Every producer (the run prompts, the migration tool) and every consumer
(site/build.py, tools/check_run.py, the verifier agents) implements
exactly this contract. If code and this document disagree, this document
wins and the code is the bug.
Why this model exists
v2 produced one monolithic Markdown brief per day. That capped intelligence
latency at the routine cadence: something disclosed at 09:00 waited for the
next morning's fire. v3 turns the product into a pipeline: the run
prompt (prompts/cti-run.md) can fire any number of times per day, each
fire publishes only the new verified signal since the previous fire as
individual entry files, and the "brief" is a rendering over a reader-
chosen time window (default: last 24 h). Because every finding is a
standalone file with complete structured metadata, downstream automation
(notification hooks on priority: critical, sector feeds, entity timelines,
trend analytics) consumes the pipeline directly — no Markdown scraping.
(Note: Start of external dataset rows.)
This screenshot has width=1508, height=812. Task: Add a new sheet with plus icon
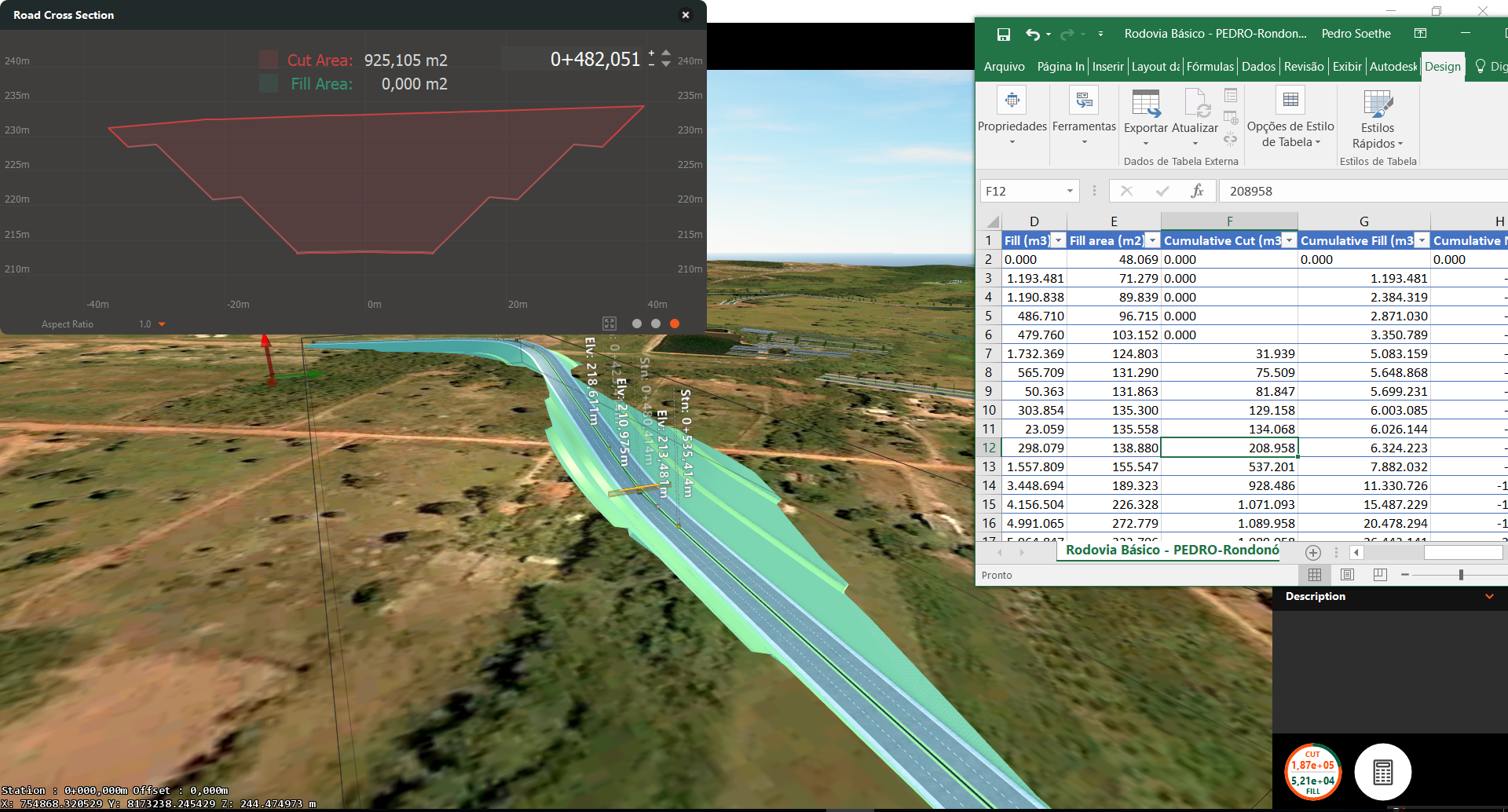click(1312, 552)
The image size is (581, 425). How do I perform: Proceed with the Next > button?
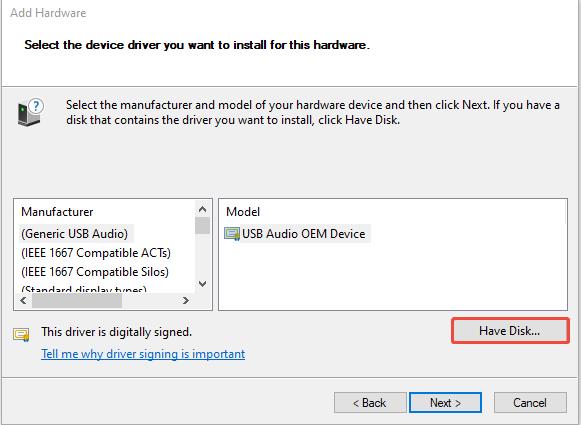coord(445,402)
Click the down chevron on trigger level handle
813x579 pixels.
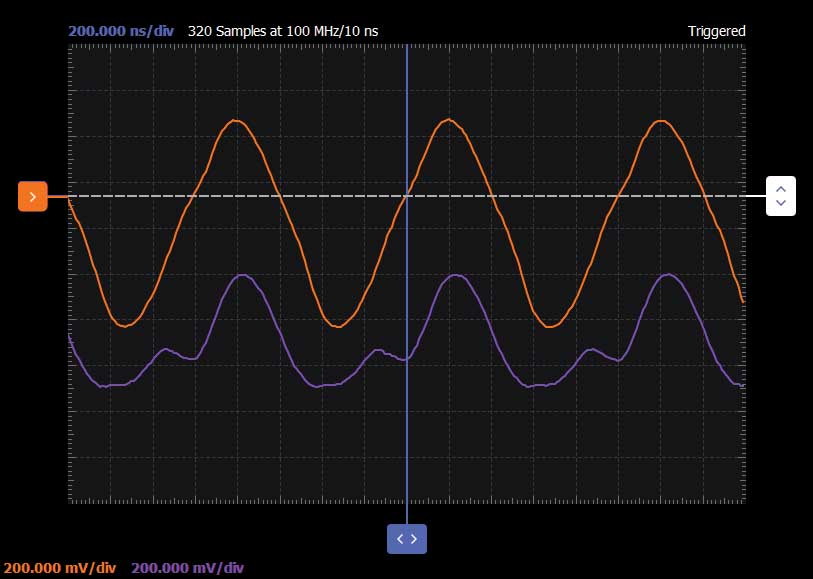781,203
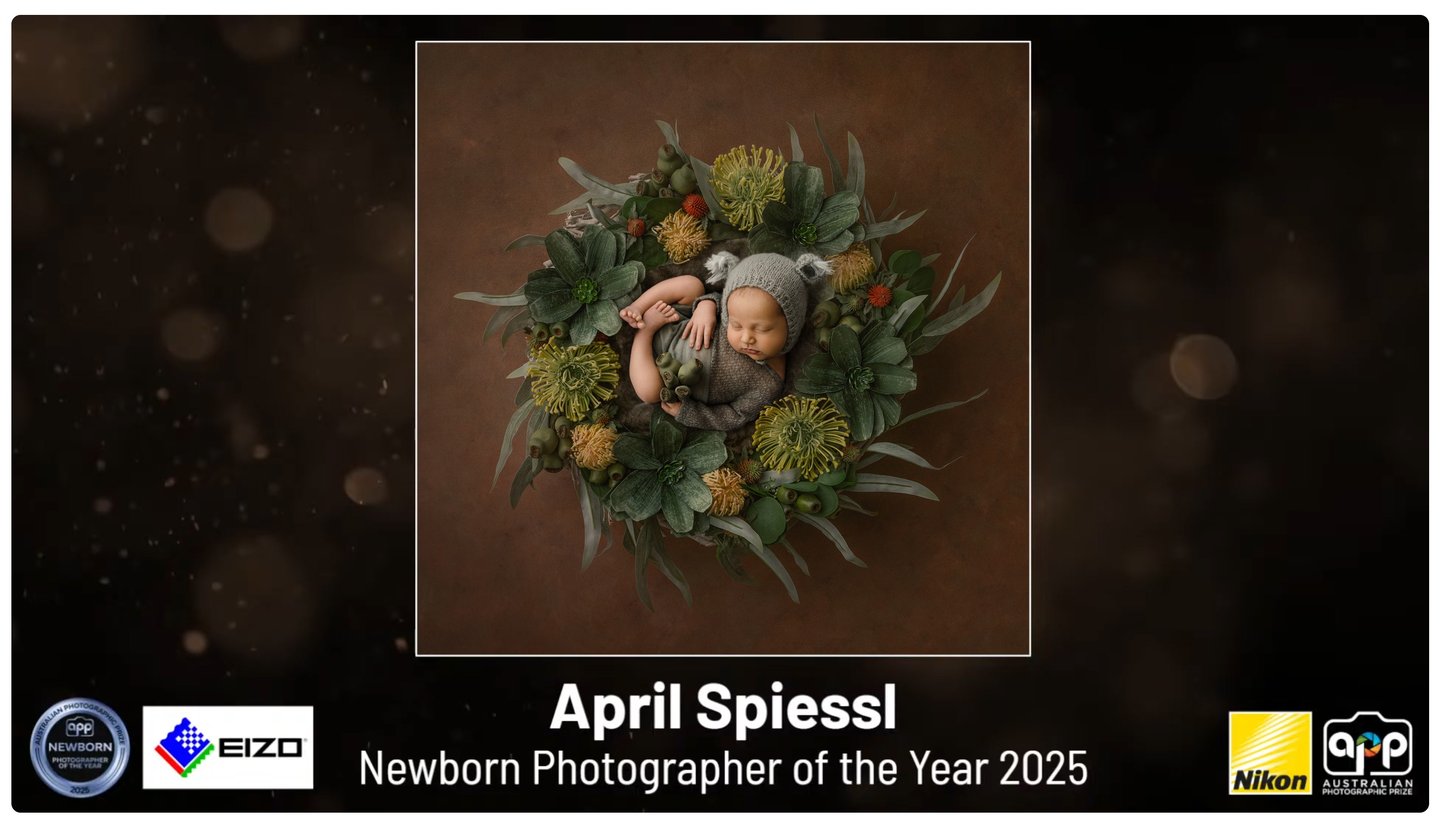Click the colorful diamond in EIZO logo
The image size is (1440, 826).
point(184,747)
Two properties are non-negotiable and carried over from v2 unchanged:
- More runs must not mean more content. The rolling-24-hour volume of published entries must stay in the same band as a v2 daily brief (see § Volume discipline). A run that finds nothing new publishes nothing but its run record — that is a healthy outcome.
- Everything published passed the same gates — two-source verification, fake-news guard, URL truth, taxonomy validation, the mechanical self-check, and the adversarial verifier loop.
Repository layout (v3)
entries/YYYY-MM-DD/<slug>.md # one finding per file; folder = UTC date of discovered_at
entries/README.md # short contract pointer (this file is normative)
entities/registry.yaml # global entity registry: actors, campaigns, malware, tools, incidents, reports
entities/README.md # registry contract pointer
runs/YYYY-MM-DD/<run-id>.md # one run record per fire: frontmatter = telemetry, body = verification notes
runs/README.md # run-record contract pointer
state/cves_seen.json # flat fast-lookup CVE index (kept from v2)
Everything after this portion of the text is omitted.